Questa etnia del Mali abita le pendici della falesia Bandiagara, alta alcune centinaia di metri e lunga circa 150 chilometri.
Essi vi arrivarono nel XIV secolo e trovarono la falesia abitata da una popolazione di individui di bassa statura, chiamati Tellem i quali vivevano in villaggi abbarbicati sulla falesia in incavi delle rocce che raggiungevano, forse, tramite corde. All’arrivo dei Dogon i Tellem si spostarono e, probabilmente, le due etnie in parte si fusero.
Le grotte furono utilizzate come rifugi per sfuggire agli schiavisti e per seppellire i morti.
Antiche abitazioni nelle grotte
Visitai un villaggio Dogon nel dicembre 1980 durante un viaggio turistico nell’Africa settentrionale.
Per arrivare al villaggio camminammo a lungo accompagnati da una guida locale fino all’insediamento che era addossato alla falesia; vi erano anche costruzioni negli anfratti e grotte della falesia.
Vi erano pochi abitanti in quanto la maggior parte era occupata ad accudire il bestiame o nel lavoro nei campi.
La guida ci spiegò sommariamente lo stile di vita e la spiritualità dei Dogon. Troppo sommariamente per capire ma abbastanza da suscitare la mia curiosità.
In seguito, riuscii, a procurarmi un’edizione del 1966 di Dieu d’eau che ho letto con interesse.
La planimetria del villaggio ricalca il corpo umano. Esso è orientato da nord a sud con a nord la testa costituita dal Togu na, una tettoia sostenuta da 8 pali e ricoperta da strati di vegetali. Sotto di esso avvengono le riunioni del consiglio. Un po’ più a nord vi è la fucina.
Togu na
Al centro, il petto, sorgono le abitazioni famigliari; a destra e sinistra (mani) le capanne per le donne mestruate. Al di sotto delle case famigliari le macine sono disposte a guisa di sesso femminile, mentre più distanziato l’altare rappresenta l’organo sessuale maschile. Altri altari, a sud, sono i piedi.
Gli edifici, in genere cubici, sono costruiti con pietre e argilla; le porte delle case e dei granai, sono incise con raffigurazioni che rappresentano la mitologia e cosmogonia dei Dogon.
Purtroppo, negli anni, collezionisti e mercanti hanno depredato i villaggi portandosi via, per pochi denari, porte di rara bellezza vendute poi a caro prezzo.
I Dogon sono degli abili creatori di statue e maschere con valore simbolico.
Griaule e Dieterlen vennero a conoscenza di una visione mistica e metafisica allora impensabile per una popolazione priva di conoscenze tecnologiche.

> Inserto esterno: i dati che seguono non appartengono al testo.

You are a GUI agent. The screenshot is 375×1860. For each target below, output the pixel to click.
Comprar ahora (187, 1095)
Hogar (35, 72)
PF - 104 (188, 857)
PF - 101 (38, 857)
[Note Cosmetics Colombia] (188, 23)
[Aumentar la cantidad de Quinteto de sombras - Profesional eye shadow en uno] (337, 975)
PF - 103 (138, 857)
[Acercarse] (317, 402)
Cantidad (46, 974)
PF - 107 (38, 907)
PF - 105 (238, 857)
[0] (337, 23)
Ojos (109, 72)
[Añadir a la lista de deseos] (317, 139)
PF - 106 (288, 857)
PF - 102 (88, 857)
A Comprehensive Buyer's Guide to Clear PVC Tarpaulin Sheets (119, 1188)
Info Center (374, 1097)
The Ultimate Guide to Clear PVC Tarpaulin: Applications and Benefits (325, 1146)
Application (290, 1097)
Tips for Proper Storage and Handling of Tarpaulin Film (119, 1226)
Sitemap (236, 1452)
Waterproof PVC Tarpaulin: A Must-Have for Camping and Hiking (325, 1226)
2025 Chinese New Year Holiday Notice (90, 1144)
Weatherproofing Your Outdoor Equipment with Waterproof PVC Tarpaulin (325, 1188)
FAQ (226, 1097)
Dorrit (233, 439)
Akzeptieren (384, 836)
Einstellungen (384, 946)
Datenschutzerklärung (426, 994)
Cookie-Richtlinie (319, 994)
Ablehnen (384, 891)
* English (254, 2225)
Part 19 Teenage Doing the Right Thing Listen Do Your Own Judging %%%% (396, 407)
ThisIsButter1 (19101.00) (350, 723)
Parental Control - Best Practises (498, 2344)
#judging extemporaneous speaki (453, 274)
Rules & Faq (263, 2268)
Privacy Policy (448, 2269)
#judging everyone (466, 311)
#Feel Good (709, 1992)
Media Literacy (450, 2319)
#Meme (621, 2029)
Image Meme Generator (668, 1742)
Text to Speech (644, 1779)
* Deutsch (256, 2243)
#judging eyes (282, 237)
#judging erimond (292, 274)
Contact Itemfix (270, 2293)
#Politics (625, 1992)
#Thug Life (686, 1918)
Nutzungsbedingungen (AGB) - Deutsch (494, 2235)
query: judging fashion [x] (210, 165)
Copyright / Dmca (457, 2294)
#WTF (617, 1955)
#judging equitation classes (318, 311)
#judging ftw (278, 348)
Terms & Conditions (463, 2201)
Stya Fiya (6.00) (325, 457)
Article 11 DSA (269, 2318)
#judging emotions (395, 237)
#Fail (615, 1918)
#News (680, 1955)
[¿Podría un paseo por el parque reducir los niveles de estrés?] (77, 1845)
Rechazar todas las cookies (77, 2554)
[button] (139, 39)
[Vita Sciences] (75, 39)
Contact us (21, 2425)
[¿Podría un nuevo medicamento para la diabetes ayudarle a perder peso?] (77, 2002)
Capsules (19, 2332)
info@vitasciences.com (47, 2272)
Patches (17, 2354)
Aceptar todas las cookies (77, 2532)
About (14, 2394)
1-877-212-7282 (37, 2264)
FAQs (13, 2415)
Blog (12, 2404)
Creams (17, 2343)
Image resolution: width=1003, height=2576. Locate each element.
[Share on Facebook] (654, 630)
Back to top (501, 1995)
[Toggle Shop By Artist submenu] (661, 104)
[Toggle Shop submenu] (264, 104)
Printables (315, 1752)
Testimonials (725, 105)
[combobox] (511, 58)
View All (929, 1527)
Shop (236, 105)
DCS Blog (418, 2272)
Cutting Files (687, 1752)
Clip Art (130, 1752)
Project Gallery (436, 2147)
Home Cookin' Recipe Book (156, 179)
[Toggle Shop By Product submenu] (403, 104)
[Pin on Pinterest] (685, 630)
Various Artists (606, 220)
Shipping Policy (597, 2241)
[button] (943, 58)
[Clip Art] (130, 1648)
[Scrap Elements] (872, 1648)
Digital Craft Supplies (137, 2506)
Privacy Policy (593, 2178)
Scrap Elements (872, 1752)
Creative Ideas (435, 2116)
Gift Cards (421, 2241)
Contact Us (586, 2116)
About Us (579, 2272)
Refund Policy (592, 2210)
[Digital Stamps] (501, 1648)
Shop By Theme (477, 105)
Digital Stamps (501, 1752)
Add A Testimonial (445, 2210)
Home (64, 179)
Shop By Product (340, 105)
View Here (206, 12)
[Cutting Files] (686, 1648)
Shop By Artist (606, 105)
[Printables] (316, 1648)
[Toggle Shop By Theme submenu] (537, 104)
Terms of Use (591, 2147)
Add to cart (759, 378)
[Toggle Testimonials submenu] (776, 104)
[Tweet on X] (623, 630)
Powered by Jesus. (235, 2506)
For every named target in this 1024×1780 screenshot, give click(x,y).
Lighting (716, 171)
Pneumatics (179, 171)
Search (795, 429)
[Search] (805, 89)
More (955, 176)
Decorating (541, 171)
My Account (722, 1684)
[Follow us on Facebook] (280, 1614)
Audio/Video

Sono animisti e credono in un unico Dio creatore (Ammo) che, con la sposa Terra diede vita al genere umano. Tutti i loro gesti e attività quotidiane, sembrarono, a Griaule, dettati dalla cosmologia.
Ma sono soprattutto le conoscenze astronomiche che l’impressionarono. Tramite Ogotemmêli egli scoprì che i Dogon conoscevano l’universo, la luna; sapevano che i pianeti ruotavano attorno al sole e che Giove ha quattro lune. Conoscevano Sirio e, quando essa si trova in un punto preciso (ogni sessant’anni), celebrano una festa. Ci sono anche altre due stelle: Sirio B (fotografata nel 1970) e Sirio C di cui si ipotizzò l’esistenza tramite calcoli matematici più di vent’anni fa.
Gli antropologi moderni, però, sono critici nei confronti delle scoperte di Griaule. Infatti, si ritiene troppo precisa ed elaborata la cosmologia dei Dogon. Si pensa che esploratori passati per i villaggi Dogon avessero fornito informazioni ai saggi locali o Griaule stesso abbia inconsapevolmente fornito informazioni che potrebbero essere state rielaborate da Ogotemmêli.
I critici si chiedono, inoltre, perché intervistare solo un saggio?
Ovviamente vi sono anche fantasiose ipotesi di incontri con extraterrestri.
Resta il fatto che la complessità delle conoscenze astronomiche dei Dogon non può essere liquidata semplicemente come un artefatto.
Griaule prevale l’idea che
mondo mitico e cosmologia costituiscano un complesso di idee del tutto autonomo e che la vita sociale
discenda da quello che gli attori sociali interpretano di quel complesso di idee. Oggi si parla di “iniziazione
di Griaule” poiché non sappiamo se egli ha finito per scrivere quello che i Dogon volevano che lui scrivesse.
In Griaule prevale l’idea che
mondo mitico e cosmologia costituiscano un complesso di idee del tutto autonomo e che la vita sociale
discenda da quello che gli attori sociali interpretano di quel complesso di idee. Oggi si parla di “iniziazione
di Griaule” poiché non sappiamo se egli ha finito per scrivere quello che i Dogon volevano che lui scrivesse.
In Griaule prevale l’idea che
mondo mitico e cosmologia costituiscano un complesso di idee del tutto autonomo e che la vita sociale
discenda da quello che gli attori sociali interpretano di quel complesso di idee. Oggi si parla di “iniziazione
di Griaule” poiché non sappiamo se egli ha finito per scrivere quello che i Dogon volevano che lui scrivesse.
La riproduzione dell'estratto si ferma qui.